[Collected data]
────
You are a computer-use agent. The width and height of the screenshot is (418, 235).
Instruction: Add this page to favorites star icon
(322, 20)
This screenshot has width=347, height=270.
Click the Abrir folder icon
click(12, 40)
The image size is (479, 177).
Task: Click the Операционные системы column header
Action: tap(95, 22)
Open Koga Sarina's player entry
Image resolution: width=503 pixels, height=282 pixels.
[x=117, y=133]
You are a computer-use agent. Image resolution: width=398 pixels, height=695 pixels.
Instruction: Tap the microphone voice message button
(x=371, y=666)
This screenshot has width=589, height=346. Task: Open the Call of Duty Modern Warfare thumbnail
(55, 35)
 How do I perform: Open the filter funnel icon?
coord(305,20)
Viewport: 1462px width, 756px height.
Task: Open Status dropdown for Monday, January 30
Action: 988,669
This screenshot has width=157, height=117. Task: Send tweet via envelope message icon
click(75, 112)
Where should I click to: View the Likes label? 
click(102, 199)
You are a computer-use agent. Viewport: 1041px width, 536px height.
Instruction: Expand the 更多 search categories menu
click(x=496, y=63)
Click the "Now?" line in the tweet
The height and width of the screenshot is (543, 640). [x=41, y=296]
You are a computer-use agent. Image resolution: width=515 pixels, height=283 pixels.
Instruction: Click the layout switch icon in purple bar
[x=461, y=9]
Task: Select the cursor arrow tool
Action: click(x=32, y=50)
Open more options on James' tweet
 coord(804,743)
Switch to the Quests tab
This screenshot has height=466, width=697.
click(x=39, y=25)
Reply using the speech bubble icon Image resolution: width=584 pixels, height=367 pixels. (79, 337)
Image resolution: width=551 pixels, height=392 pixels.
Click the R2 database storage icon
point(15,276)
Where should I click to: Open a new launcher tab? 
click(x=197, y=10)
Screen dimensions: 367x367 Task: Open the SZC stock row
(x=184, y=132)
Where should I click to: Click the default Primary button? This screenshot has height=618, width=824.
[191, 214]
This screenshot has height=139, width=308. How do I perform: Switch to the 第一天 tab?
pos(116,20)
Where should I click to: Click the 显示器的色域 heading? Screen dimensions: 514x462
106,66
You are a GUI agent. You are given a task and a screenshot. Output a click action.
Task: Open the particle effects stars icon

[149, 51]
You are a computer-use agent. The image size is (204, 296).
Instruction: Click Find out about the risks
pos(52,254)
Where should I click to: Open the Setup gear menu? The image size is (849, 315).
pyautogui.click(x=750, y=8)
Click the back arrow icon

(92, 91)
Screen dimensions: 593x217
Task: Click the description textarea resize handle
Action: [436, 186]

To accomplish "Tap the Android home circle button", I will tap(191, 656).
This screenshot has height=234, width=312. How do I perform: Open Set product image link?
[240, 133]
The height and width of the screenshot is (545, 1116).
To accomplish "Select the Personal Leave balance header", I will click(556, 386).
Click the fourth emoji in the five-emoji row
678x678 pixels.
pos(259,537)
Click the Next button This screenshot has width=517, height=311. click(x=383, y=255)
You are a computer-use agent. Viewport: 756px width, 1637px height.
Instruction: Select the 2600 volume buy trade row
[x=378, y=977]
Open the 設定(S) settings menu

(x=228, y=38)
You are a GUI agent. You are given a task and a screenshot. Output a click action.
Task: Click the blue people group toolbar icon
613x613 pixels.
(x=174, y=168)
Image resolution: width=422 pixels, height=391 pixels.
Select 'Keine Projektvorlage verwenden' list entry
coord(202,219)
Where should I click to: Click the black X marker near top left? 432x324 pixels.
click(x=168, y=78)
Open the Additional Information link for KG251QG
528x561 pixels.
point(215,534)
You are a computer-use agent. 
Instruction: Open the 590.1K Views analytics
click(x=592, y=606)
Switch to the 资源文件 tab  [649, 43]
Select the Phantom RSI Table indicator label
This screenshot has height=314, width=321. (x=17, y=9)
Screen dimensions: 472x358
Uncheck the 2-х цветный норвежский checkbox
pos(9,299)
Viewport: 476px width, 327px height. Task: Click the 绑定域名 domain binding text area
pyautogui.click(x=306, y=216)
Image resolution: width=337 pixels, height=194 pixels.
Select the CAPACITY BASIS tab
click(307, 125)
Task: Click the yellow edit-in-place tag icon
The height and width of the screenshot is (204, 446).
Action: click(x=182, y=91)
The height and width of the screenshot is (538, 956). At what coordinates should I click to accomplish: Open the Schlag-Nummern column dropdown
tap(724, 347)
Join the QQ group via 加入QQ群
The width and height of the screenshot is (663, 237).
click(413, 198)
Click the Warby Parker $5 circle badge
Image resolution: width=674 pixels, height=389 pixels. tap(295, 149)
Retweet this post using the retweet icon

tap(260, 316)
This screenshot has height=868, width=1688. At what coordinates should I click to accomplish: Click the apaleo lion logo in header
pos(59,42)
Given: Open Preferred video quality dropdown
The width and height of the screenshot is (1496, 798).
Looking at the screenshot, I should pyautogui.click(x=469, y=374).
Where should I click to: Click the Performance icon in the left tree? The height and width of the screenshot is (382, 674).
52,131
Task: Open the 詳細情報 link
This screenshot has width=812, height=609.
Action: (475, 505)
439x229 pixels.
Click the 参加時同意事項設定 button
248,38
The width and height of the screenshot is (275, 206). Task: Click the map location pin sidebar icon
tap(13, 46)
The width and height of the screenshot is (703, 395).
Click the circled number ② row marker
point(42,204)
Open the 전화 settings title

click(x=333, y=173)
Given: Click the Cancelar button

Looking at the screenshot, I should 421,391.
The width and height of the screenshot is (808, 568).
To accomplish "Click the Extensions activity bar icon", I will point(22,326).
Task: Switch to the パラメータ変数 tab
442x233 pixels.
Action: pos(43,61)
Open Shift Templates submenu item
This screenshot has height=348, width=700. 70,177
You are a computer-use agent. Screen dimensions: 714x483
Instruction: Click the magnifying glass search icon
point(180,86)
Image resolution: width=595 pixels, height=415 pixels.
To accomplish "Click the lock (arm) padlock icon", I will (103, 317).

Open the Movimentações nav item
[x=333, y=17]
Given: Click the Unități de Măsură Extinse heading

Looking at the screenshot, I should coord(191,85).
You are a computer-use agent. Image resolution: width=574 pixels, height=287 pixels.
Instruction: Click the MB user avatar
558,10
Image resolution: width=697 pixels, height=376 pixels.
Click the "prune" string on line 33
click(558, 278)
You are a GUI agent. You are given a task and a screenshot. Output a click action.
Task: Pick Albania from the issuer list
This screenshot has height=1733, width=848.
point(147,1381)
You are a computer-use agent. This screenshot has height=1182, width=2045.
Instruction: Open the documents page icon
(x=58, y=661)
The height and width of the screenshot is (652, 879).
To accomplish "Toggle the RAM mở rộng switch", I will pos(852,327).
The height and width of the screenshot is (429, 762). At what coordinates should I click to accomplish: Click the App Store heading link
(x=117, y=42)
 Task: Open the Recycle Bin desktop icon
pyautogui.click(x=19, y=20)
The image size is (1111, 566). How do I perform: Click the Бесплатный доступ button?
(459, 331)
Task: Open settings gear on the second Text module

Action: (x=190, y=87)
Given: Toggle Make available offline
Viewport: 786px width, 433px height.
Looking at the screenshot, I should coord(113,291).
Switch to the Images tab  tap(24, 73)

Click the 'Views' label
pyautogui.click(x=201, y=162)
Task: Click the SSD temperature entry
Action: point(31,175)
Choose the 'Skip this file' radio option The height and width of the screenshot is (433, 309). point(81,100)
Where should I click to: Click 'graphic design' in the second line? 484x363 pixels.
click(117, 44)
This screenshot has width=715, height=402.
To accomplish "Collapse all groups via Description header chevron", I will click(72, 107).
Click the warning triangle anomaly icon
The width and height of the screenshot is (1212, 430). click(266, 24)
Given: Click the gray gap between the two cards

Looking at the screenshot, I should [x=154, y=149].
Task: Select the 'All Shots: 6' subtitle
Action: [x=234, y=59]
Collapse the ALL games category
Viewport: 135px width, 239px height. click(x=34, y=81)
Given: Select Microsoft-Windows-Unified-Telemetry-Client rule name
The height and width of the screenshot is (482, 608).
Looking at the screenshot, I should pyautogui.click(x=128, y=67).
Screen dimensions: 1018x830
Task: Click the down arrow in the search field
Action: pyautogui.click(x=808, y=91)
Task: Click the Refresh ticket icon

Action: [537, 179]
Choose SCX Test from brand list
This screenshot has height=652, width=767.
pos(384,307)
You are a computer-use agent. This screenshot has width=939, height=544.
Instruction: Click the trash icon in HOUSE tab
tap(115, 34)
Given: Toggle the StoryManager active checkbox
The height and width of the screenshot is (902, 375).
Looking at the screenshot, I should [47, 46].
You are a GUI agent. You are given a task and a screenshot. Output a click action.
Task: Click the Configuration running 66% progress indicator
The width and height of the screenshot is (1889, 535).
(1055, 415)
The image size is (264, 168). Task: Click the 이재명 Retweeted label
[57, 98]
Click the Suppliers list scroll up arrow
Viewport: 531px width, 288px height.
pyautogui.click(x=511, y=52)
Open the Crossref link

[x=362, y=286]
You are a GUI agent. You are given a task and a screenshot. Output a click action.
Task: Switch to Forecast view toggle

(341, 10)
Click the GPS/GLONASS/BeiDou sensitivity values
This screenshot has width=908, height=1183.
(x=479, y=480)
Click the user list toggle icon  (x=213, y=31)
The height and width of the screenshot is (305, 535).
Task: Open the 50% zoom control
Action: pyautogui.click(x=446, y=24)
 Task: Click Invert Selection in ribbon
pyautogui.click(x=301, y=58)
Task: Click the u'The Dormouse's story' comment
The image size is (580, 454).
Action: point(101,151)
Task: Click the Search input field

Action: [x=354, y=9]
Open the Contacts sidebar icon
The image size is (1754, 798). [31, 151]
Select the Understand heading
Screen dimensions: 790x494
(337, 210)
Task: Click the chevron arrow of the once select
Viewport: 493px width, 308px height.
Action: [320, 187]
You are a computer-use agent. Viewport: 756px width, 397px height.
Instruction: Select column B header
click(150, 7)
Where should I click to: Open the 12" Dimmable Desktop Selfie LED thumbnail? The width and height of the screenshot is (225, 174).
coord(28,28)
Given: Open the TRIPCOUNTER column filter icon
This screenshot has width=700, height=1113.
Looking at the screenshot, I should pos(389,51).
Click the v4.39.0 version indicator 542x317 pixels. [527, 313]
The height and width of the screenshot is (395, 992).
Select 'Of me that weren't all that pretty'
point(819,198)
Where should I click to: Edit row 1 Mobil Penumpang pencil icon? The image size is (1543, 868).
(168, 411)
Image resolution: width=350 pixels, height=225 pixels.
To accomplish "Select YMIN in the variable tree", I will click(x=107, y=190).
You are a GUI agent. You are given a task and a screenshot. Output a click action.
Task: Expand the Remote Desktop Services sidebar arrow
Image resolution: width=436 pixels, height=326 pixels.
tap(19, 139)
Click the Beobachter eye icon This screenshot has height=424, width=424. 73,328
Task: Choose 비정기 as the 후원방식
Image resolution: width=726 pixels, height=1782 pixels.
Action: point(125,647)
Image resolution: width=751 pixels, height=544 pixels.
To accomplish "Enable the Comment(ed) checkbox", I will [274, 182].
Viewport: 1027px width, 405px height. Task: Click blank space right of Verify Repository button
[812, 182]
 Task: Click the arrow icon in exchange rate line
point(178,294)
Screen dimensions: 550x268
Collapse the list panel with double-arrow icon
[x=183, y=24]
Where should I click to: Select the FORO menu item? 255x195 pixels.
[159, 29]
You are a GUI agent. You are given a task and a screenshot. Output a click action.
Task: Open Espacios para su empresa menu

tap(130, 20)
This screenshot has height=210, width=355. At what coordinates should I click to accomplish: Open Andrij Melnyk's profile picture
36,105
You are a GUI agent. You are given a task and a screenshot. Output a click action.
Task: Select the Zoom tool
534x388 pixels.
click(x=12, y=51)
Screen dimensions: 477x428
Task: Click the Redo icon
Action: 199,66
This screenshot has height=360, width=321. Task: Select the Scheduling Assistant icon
────
# Activity
Only the lines from the one with "Where should I click to: Select" through the end of the records above are to be copied, exactly as written.

# Answer
Where should I click to: Select the FORO menu item? 255x195 pixels.
[159, 29]
You are a GUI agent. You are given a task and a screenshot. Output a click action.
Task: Open Espacios para su empresa menu

tap(130, 20)
This screenshot has height=210, width=355. At what coordinates should I click to accomplish: Open Andrij Melnyk's profile picture
36,105
You are a GUI agent. You are given a task and a screenshot. Output a click action.
Task: Select the Zoom tool
534x388 pixels.
click(x=12, y=51)
Screen dimensions: 477x428
Task: Click the Redo icon
Action: 199,66
This screenshot has height=360, width=321. Task: Select the Scheduling Assistant icon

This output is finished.